Detailed Abstract
[BP Debate]
[BP DB 2] Tailored distal pancreatectomy
Sung-Sik HAN
Surgery, National Cancer Center, Korea
Since 2003, radical antegrade modular pancreatosplenectomy (RAMPS) which was first introduced by Strasberg et al. has become the standard operation for left side pancreatic cancer. This procedure comprises division of the neck of the pancreas and splenic vessels and a celiac node dissection followed by dissection proceeding from right-to-left in 1 of the 2 posterior dissection planes, depending on the extent of the tumor. Theoretical advantages of this procedure were high tangential margin negative rate, high lymph node yield, and long term survival benefit. However, data of treatment outcome comparing the RAMPS with conventional distal pancreatectomy (CDP) are limited. Therefore, the practical advantages of the RAMPS has not been demonstrated clearly. There are some issues which we should discuss. 1. Should all the left side pancreatic cancers need celiac or SMA LN dissection?
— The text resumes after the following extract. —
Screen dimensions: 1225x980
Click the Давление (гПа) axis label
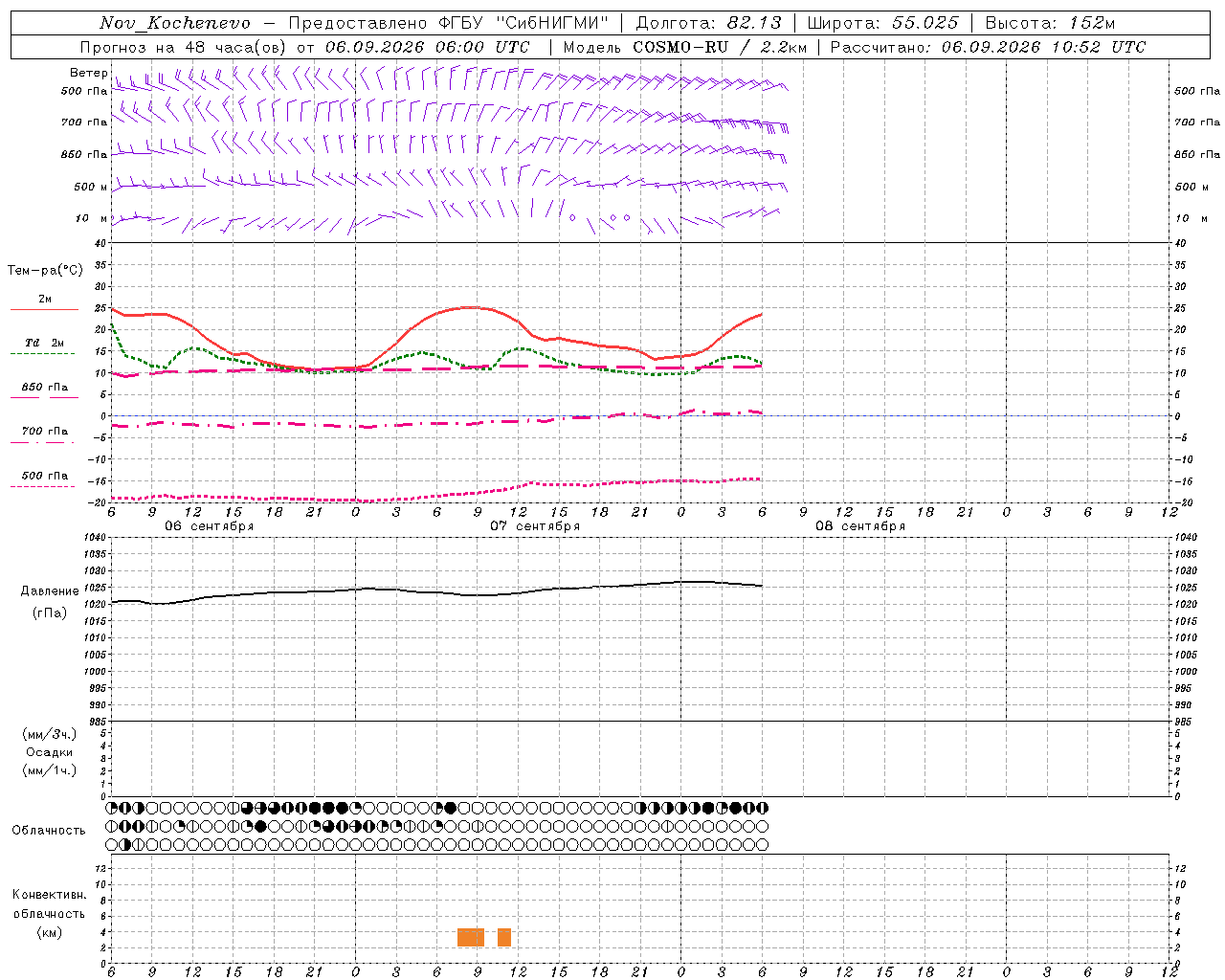pos(50,602)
In many RCTs regarding extended lymph node dissection in pancreatoduodenectomy failed to show survival benefit. 2. Should all the left side pancreatic cancers need deep retroperitoneal dissection to obtain R0? Some cancers grow anteriorly to penetrate anterior capsule of the pancreas. 3. Is there standardized protocol of posterior surgical margin? Many reports favoring RAMPS does not have standardized pathologic protocol of posterior resection margin. 4. What is the clinical significance of high retrieved LN number in pancreatic cancer? 5. Are there supporting data about prolonged survival? Even though RAMPS has many surgical advantages, are there clear evidence of superior survival outcome after RAMPS compared with CDP? We don’t have enough evidence of the actual advantage of RAMPS in resectable pancreatic cancer.